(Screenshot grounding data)

-- Opening Marker --

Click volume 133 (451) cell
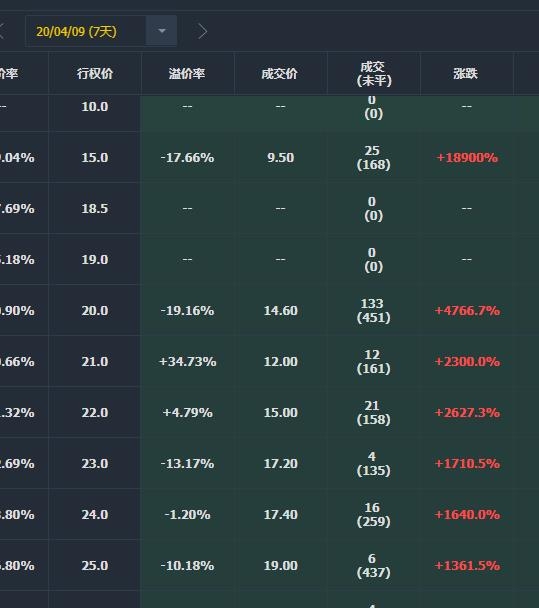This screenshot has height=608, width=539. tap(373, 311)
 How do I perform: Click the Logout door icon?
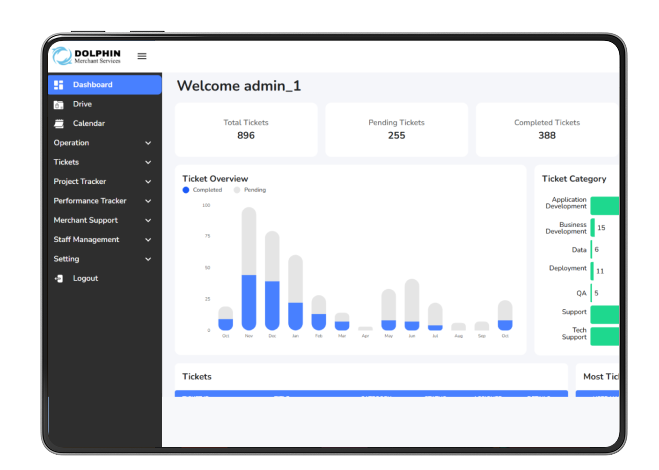59,278
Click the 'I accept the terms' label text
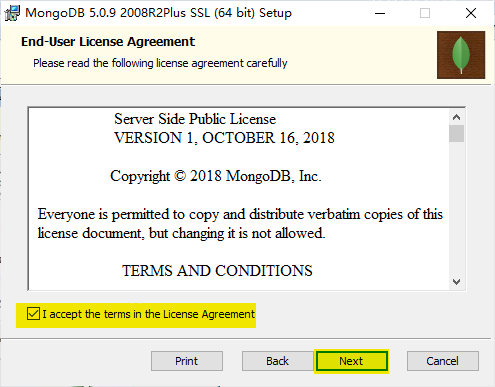The height and width of the screenshot is (387, 495). click(x=148, y=314)
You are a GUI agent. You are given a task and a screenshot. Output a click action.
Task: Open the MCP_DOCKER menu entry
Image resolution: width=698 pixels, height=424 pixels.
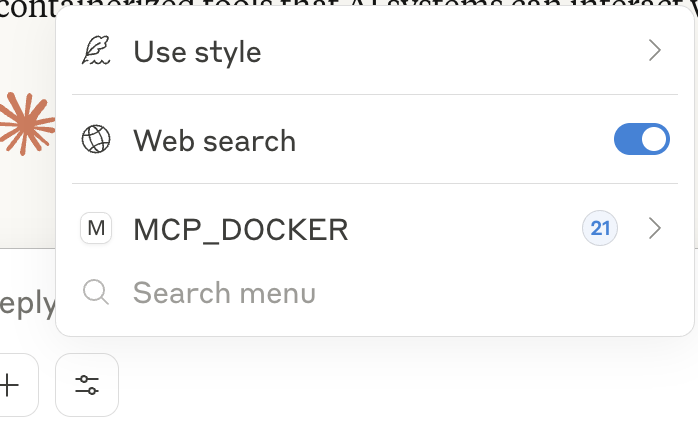[x=375, y=228]
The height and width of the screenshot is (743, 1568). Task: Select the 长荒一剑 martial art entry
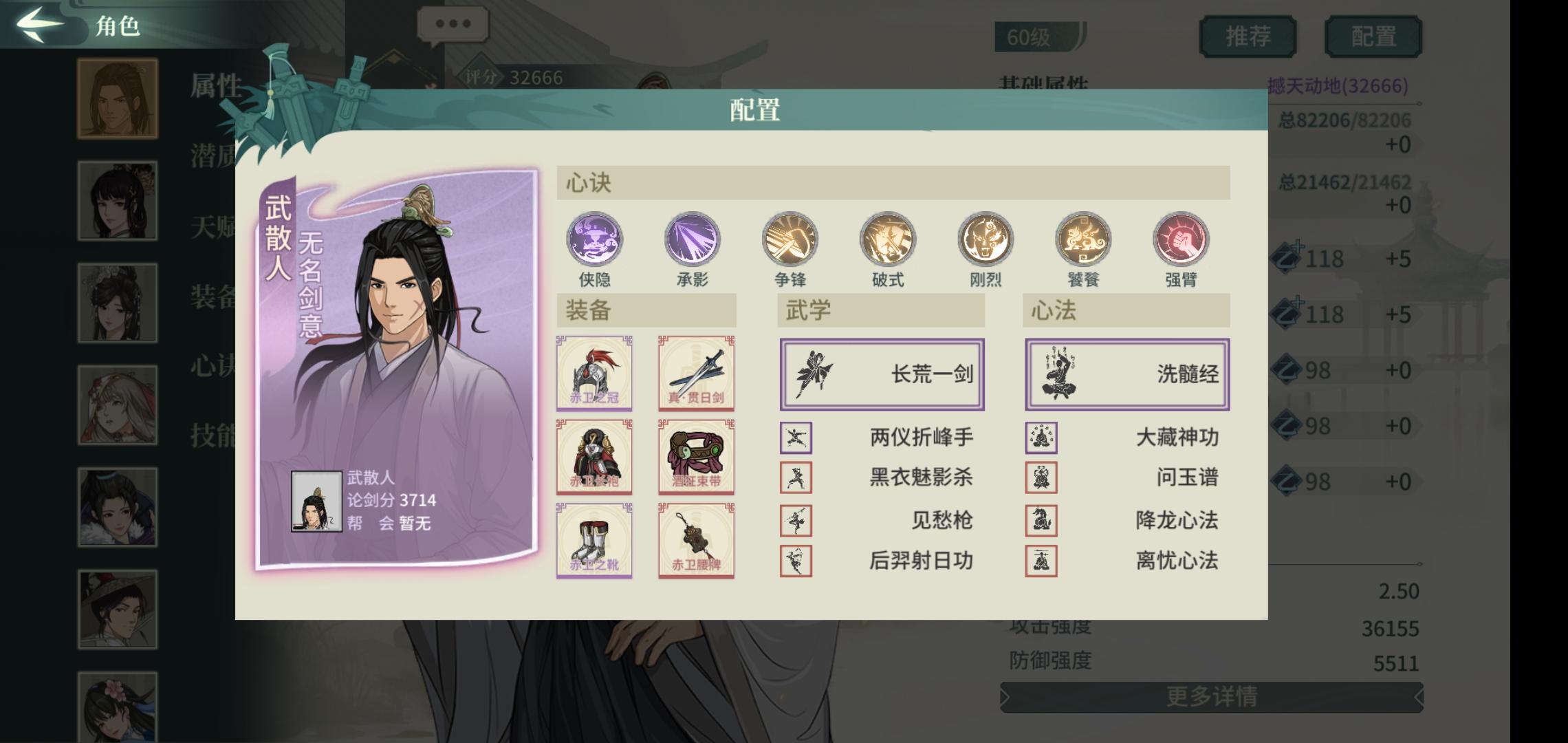882,374
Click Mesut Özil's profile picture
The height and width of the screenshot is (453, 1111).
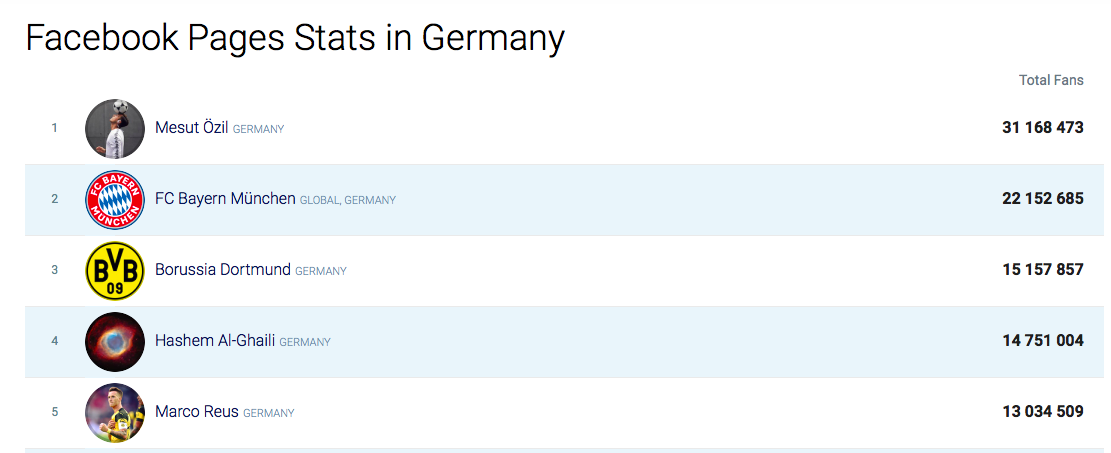(x=115, y=128)
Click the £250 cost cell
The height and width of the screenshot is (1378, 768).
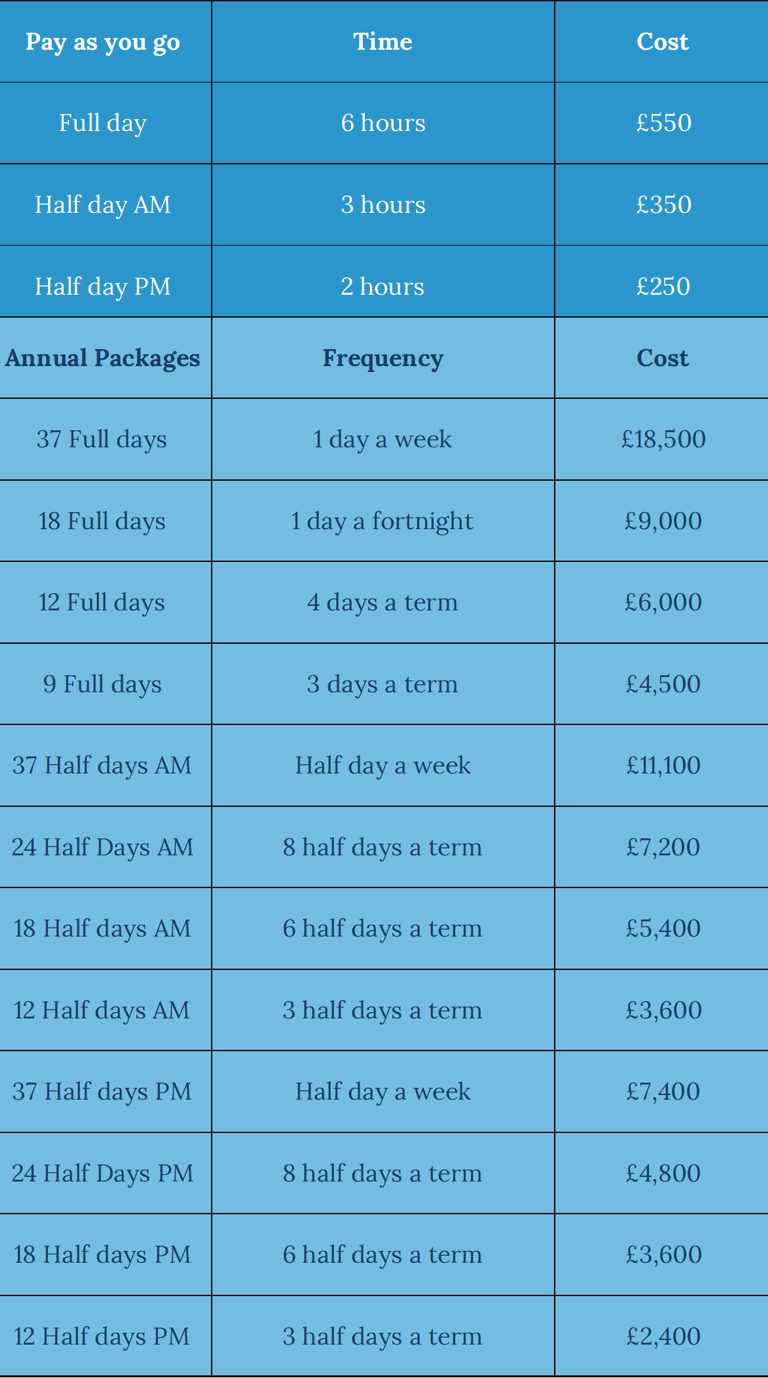(x=661, y=286)
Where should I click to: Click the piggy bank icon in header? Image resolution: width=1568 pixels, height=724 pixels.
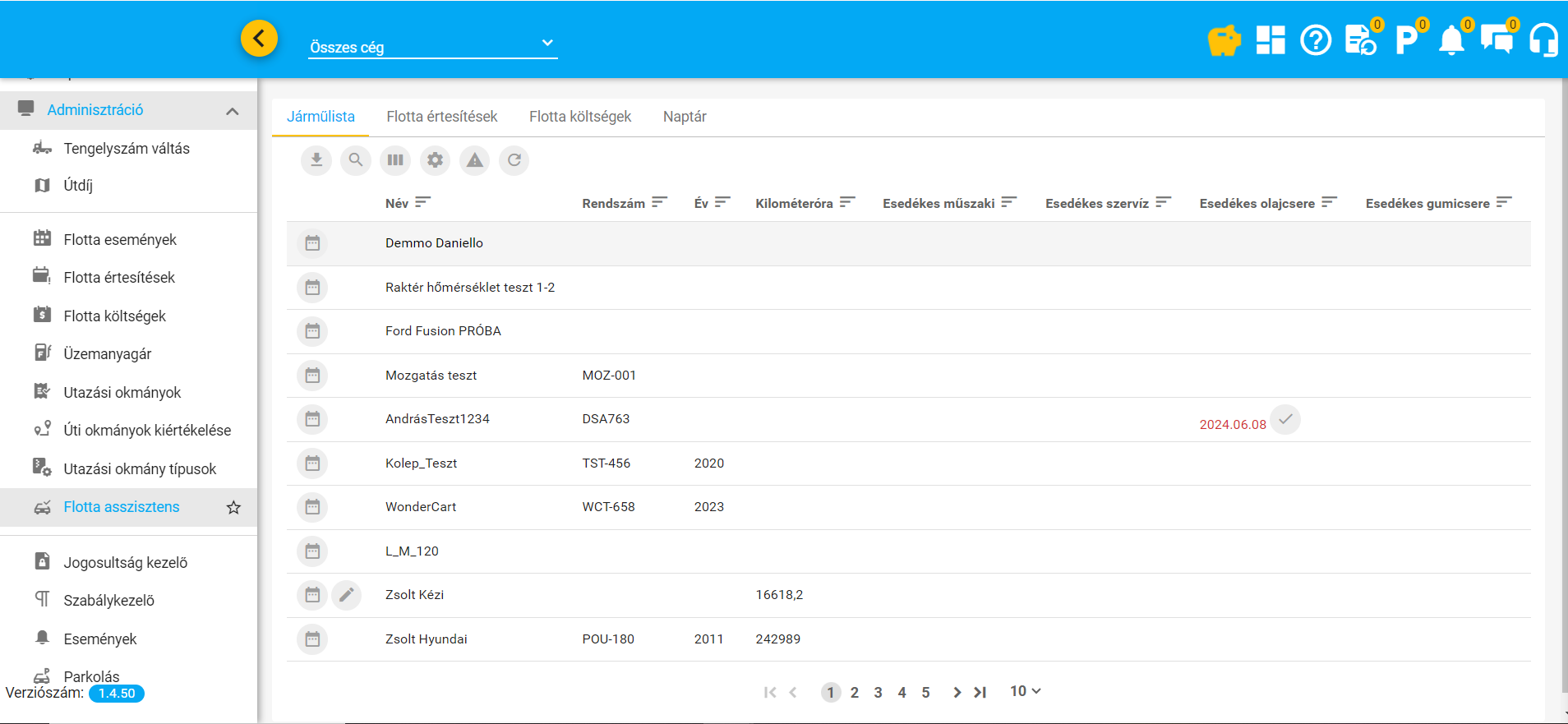click(x=1224, y=39)

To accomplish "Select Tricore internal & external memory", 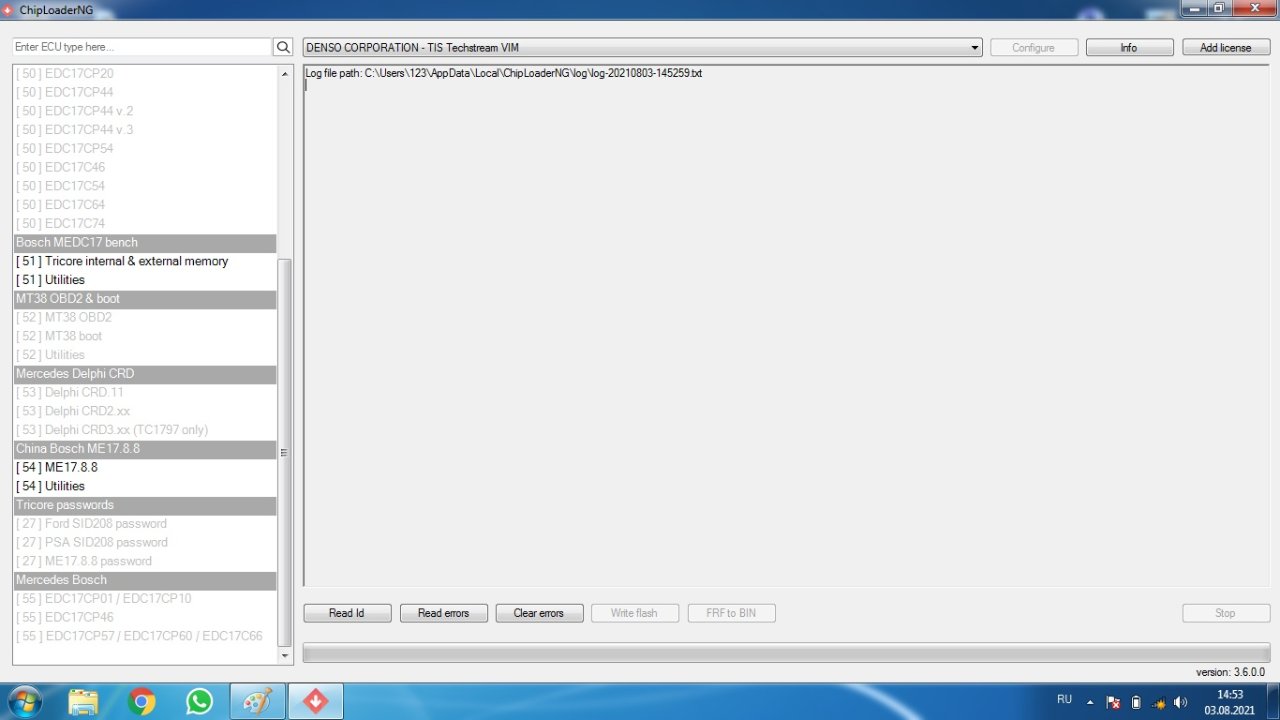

-- Closing Marker --

◆ WORK TASK ◆
Above are the records; transcribe them exactly without the pictures.

◆ TASK OUTPUT ◆
Click volume 133 (451) cell
This screenshot has height=608, width=539. tap(373, 311)
 How do I perform: Click the Logout door icon?
59,278
Click the 'I accept the terms' label text
The height and width of the screenshot is (387, 495). click(x=148, y=314)
You are a GUI agent. You are given a task and a screenshot. Output a click action.
Task: Open the MCP_DOCKER menu entry
Image resolution: width=698 pixels, height=424 pixels.
[x=375, y=228]
The height and width of the screenshot is (743, 1568). Task: Select the 长荒一剑 martial art entry
882,374
Click Mesut Özil's profile picture
The height and width of the screenshot is (453, 1111).
(x=115, y=128)
Click the £250 cost cell
The height and width of the screenshot is (1378, 768).
(x=661, y=286)
Where should I click to: Click the piggy bank icon in header? Image resolution: width=1568 pixels, height=724 pixels.
click(x=1224, y=39)

To accomplish "Select Tricore internal & external memory", 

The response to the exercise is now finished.